• WHAT IS NEEDED: Here are the records. Write out exactly the lines between the one holding "This screenshot has height=790, width=1400." and the one holding "has width=1510, height=812.", inclusive.

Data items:
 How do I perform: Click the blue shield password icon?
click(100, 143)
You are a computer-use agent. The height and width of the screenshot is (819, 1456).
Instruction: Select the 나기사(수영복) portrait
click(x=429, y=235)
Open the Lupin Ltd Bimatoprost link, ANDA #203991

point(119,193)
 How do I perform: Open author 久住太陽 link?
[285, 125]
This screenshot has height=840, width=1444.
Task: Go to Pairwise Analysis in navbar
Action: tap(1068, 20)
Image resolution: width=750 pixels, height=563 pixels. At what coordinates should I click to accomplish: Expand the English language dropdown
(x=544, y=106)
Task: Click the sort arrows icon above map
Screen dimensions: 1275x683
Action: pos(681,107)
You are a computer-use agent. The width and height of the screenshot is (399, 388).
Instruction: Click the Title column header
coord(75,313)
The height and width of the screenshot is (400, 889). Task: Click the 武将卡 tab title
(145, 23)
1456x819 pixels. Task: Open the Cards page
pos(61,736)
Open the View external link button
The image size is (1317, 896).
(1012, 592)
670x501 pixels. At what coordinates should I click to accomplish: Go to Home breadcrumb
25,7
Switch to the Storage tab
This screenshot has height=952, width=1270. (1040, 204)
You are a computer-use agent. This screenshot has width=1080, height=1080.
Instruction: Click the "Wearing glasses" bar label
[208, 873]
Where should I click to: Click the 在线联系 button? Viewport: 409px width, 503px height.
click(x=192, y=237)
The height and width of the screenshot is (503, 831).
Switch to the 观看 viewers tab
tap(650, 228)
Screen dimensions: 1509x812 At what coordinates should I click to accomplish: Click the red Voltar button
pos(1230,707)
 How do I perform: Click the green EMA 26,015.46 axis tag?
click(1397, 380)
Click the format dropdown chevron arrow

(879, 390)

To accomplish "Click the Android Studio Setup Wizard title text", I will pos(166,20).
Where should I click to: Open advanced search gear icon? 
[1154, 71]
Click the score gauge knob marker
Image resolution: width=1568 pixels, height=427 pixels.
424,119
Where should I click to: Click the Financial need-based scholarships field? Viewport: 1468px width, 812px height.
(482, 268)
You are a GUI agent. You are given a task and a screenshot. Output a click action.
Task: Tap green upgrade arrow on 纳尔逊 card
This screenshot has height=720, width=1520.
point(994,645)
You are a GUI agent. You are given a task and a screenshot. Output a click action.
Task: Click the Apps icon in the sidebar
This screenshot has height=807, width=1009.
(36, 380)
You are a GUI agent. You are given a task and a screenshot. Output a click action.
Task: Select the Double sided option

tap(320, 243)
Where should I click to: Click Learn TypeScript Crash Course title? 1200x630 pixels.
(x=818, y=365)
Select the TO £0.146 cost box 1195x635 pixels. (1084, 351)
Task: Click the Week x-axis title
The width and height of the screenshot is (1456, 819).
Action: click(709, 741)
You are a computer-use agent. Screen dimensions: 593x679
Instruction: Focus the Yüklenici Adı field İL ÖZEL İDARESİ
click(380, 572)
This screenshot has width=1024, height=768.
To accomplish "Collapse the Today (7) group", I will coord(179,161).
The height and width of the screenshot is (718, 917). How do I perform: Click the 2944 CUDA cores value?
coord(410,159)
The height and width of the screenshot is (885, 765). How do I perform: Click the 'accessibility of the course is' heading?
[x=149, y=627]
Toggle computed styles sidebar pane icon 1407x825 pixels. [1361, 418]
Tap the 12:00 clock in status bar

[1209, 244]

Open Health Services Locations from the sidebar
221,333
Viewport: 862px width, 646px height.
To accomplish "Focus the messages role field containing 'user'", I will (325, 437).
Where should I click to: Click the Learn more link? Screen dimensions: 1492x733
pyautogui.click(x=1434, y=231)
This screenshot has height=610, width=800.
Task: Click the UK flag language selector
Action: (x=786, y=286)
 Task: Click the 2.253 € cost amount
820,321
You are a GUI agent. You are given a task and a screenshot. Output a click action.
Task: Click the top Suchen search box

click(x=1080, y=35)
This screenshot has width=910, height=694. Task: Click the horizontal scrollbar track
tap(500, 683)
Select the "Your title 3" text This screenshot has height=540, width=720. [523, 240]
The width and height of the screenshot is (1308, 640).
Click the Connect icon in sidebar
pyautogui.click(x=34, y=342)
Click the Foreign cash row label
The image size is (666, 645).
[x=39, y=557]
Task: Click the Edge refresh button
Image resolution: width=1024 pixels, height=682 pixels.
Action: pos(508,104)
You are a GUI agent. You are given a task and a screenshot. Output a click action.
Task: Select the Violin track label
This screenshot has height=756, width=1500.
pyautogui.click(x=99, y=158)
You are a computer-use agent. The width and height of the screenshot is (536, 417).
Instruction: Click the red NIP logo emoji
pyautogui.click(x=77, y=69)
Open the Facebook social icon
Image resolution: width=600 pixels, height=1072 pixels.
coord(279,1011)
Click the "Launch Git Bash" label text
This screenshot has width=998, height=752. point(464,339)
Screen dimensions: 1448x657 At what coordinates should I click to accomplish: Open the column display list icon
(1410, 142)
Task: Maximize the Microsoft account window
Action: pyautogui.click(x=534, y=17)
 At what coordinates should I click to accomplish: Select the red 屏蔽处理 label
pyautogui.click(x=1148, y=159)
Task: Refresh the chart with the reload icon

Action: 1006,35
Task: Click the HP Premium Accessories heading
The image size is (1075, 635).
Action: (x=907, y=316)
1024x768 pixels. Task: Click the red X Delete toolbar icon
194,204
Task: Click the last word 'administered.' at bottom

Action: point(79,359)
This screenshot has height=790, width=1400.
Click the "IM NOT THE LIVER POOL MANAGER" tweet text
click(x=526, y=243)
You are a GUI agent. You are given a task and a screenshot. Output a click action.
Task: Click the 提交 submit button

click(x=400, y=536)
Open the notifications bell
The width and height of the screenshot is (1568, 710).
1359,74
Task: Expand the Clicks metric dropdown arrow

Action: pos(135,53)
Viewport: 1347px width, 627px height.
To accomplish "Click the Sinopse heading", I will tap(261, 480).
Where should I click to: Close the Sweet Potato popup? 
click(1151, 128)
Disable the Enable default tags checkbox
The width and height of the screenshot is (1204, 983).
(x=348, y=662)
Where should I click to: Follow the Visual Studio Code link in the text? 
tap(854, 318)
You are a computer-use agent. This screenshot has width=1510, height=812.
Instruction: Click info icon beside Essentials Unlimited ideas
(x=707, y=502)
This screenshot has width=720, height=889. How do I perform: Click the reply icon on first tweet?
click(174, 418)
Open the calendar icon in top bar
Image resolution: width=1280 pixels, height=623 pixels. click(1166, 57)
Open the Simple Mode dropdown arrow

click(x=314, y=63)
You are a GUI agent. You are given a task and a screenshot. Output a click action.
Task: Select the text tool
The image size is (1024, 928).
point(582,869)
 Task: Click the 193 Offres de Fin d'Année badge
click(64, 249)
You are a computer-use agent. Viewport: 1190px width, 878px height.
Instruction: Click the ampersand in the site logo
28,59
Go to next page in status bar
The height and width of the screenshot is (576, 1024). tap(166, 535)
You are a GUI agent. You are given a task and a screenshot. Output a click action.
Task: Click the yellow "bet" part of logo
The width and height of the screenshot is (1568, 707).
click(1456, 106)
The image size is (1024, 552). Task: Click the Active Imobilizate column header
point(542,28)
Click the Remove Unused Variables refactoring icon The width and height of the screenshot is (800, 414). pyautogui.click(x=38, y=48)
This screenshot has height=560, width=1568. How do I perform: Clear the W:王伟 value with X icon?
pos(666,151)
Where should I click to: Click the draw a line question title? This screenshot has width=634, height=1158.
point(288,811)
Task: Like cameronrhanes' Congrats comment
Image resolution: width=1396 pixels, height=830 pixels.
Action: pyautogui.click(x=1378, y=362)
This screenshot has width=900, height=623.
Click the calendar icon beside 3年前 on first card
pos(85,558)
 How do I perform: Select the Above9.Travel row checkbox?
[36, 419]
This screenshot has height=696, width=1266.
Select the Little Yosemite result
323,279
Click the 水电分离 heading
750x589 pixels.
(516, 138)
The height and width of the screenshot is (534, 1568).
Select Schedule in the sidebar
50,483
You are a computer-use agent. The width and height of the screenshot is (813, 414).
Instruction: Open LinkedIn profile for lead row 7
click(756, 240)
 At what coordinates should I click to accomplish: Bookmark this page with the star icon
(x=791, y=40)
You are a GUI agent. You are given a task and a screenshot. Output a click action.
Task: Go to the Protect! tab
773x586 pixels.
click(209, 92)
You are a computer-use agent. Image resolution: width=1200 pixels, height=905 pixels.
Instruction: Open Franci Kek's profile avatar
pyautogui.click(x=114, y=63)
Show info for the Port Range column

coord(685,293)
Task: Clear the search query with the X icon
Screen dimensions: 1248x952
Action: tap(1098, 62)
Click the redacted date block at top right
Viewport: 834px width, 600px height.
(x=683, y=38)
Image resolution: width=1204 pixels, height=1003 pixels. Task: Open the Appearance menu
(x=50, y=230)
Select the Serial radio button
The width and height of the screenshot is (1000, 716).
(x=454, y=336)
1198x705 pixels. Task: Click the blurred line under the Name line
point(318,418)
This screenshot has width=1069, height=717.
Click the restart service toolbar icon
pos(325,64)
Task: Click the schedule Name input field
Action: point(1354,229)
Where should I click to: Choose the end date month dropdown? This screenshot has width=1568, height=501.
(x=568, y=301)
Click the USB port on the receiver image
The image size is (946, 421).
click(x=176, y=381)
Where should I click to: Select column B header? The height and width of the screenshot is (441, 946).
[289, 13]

• SOLUTION TO THE PROBLEM:
This screenshot has height=790, width=1400.
Click the "IM NOT THE LIVER POOL MANAGER" tweet text
click(x=526, y=243)
You are a GUI agent. You are given a task and a screenshot. Output a click action.
Task: Click the 提交 submit button

click(x=400, y=536)
Open the notifications bell
The width and height of the screenshot is (1568, 710).
1359,74
Task: Expand the Clicks metric dropdown arrow

Action: pos(135,53)
Viewport: 1347px width, 627px height.
To accomplish "Click the Sinopse heading", I will tap(261, 480).
Where should I click to: Close the Sweet Potato popup? 
click(1151, 128)
Disable the Enable default tags checkbox
The width and height of the screenshot is (1204, 983).
(x=348, y=662)
Where should I click to: Follow the Visual Studio Code link in the text? 
tap(854, 318)
You are a computer-use agent. This screenshot has width=1510, height=812.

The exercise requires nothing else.